**Supplied data**
=-=-=

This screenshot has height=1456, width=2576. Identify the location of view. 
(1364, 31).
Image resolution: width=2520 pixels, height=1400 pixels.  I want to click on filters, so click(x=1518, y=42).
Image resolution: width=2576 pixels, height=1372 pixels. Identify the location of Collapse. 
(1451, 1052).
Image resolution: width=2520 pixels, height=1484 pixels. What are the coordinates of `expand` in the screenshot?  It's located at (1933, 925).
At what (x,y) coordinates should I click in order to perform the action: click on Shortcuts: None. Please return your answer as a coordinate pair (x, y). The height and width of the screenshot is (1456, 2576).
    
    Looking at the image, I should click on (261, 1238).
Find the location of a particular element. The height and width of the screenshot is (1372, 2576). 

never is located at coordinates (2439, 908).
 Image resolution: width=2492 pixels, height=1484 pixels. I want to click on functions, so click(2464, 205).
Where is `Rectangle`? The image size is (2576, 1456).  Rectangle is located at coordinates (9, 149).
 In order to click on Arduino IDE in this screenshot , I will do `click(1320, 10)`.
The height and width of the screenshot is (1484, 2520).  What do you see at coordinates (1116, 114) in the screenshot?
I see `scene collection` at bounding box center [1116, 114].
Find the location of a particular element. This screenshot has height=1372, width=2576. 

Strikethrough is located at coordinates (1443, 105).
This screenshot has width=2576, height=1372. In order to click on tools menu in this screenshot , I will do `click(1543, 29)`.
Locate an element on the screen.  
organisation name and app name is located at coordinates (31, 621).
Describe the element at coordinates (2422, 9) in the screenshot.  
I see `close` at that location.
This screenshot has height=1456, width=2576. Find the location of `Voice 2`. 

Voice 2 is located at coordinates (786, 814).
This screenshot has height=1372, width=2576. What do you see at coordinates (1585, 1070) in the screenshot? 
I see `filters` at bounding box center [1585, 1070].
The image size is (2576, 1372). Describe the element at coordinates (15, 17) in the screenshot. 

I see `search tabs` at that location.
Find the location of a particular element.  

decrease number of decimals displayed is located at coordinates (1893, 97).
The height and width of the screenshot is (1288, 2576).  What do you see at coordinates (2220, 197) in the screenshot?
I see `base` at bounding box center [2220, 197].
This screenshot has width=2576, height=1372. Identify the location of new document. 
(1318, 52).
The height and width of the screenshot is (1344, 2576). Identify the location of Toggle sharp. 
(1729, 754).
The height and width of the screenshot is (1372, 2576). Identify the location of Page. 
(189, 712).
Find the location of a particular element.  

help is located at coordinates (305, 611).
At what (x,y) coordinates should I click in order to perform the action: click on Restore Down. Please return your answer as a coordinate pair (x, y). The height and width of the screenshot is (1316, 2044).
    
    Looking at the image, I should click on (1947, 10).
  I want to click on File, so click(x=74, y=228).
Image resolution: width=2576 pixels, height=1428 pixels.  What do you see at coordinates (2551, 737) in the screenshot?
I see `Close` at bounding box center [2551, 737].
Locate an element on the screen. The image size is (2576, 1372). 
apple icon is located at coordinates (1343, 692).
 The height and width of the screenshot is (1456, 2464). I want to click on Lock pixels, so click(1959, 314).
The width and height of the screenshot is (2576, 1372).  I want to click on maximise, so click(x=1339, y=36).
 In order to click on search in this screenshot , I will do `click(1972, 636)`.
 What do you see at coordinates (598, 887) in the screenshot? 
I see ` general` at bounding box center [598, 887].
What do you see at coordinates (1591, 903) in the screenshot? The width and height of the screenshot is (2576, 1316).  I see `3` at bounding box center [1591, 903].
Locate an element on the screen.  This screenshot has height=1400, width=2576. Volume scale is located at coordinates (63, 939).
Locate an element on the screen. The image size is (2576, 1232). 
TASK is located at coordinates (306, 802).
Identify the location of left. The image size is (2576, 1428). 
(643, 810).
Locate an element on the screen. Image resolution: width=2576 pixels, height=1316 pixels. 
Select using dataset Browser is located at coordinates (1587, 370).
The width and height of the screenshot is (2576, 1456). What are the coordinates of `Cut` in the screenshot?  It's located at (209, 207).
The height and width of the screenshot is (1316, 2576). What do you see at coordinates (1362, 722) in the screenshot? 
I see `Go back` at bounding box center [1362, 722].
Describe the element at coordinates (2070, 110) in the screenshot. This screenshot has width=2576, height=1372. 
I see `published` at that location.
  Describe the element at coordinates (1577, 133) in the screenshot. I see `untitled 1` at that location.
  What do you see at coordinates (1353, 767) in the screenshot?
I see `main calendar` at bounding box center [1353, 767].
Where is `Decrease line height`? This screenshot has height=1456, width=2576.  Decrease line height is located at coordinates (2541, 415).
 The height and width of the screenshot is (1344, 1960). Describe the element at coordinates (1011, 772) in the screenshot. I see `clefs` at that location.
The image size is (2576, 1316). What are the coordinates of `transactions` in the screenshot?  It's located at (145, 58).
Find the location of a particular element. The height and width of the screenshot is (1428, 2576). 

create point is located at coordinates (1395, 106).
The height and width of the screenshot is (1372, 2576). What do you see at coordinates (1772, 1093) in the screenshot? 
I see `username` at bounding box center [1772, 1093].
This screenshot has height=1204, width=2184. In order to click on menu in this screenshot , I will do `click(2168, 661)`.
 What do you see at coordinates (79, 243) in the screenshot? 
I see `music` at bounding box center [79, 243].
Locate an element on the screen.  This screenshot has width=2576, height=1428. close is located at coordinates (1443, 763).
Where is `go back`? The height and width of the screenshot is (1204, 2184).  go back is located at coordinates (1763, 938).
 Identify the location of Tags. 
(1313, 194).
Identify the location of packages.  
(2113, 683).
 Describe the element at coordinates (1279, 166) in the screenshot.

=-=-=

**Problem statement**
Can you copy everything from the line containing "coordinates (9, 149)." down to the line containing "In order to click on Arduino", swapping "screenshot" for "capture" and leaving all else as it is?

**Task output**
Where is `Rectangle`? The image size is (2576, 1456).  Rectangle is located at coordinates (9, 149).
 In order to click on Arduino IDE in this capture , I will do `click(1320, 10)`.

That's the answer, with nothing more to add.